Fly for data pipelines?

Is Fly a good fit for running data ELT pipelines?

I want to self host Dagster for orchestration. Then I pull data from multiple sources and store this in a DuckLake on object storage.

Once a month, I need to parse a large XML to parquet. This is CPU bound. Would it be possible to spin up a fly machine for an hour once a month and do the calcultions?

Can I consider fly to be basically be serverless compute that I can spin up for bursty workloads?

Does anyone have experience with using Fly for data engineering work?

You’ll need to use the performance cpu, which can get expensive. I believe AWS is the cheapest solution.
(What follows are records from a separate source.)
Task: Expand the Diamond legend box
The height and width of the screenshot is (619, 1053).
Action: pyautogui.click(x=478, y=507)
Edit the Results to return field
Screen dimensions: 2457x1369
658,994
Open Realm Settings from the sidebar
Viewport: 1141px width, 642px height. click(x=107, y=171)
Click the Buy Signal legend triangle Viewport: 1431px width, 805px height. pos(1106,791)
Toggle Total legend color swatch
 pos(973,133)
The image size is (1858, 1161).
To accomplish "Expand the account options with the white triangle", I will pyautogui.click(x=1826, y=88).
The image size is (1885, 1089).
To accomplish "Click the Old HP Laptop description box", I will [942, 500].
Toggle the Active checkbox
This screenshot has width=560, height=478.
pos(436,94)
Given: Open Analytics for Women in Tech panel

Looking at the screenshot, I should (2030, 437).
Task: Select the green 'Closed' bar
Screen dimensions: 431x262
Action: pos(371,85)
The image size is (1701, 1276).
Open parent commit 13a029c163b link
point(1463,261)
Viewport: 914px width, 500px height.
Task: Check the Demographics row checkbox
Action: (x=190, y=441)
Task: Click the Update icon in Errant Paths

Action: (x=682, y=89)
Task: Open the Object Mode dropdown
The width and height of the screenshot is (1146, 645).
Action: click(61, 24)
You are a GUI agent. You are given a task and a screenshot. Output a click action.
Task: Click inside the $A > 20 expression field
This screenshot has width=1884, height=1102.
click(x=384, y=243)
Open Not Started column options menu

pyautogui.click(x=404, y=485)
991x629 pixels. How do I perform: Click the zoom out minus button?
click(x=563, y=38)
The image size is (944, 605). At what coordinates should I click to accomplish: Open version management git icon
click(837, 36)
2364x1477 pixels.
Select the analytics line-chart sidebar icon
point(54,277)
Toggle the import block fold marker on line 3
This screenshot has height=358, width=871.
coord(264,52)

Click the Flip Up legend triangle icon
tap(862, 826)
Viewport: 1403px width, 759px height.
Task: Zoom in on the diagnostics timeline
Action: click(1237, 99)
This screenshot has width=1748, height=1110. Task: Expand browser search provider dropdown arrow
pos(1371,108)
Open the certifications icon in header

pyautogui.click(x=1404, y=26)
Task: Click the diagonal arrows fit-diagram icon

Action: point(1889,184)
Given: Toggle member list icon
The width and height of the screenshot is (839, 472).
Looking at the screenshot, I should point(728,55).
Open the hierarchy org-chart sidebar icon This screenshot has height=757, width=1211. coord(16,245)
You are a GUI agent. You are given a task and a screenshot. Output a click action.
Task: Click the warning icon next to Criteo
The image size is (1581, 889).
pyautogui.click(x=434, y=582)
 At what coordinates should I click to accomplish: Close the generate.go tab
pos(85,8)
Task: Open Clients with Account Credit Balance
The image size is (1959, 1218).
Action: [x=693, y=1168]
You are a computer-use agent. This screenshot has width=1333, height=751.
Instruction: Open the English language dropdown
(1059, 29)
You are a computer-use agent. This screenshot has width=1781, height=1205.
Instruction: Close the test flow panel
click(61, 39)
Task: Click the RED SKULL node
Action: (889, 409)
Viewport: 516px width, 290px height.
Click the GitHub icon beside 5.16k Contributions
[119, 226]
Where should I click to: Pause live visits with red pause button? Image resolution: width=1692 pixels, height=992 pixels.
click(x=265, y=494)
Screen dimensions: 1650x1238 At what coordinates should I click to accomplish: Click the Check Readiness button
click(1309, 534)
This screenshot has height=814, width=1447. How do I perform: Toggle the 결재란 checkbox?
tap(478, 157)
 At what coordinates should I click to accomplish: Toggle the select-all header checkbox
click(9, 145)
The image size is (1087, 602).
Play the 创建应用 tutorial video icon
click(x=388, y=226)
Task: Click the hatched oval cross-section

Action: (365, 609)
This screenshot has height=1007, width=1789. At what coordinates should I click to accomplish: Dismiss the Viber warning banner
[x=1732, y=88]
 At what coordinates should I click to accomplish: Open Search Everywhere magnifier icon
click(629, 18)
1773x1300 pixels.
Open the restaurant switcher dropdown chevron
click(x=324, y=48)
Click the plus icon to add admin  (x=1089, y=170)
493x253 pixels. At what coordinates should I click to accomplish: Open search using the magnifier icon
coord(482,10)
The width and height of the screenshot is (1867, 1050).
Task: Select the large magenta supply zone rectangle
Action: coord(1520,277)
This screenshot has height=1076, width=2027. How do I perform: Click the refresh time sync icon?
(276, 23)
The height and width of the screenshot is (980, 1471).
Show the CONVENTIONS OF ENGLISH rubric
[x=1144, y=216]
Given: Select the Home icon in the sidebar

yeah, this is a good use of fly machines! I recommend creating a new machine for each run and using auto_destroy so the machine is automatically removed when it’s done with the monthly job, see the API documentation

AWS also has shared, or “burstable”, CPUs. I quickly looked up per-hour pricing for c5/m5 dedicated cpu instances and they seem comparable to our performance CPU pricing.

… although I would hope that one chooses Fly because it’s a better fit for their workload rather than because it’s cheaper than $competitor :​)

Yes. Following @lillian’s advice, I’d build your pipeline as a Docker container so that when your process ends, the container dies naturally. You could trigger it from the scheduler in GitHub Actions (or other hosted CI).

So there is a little config to write here, but not much.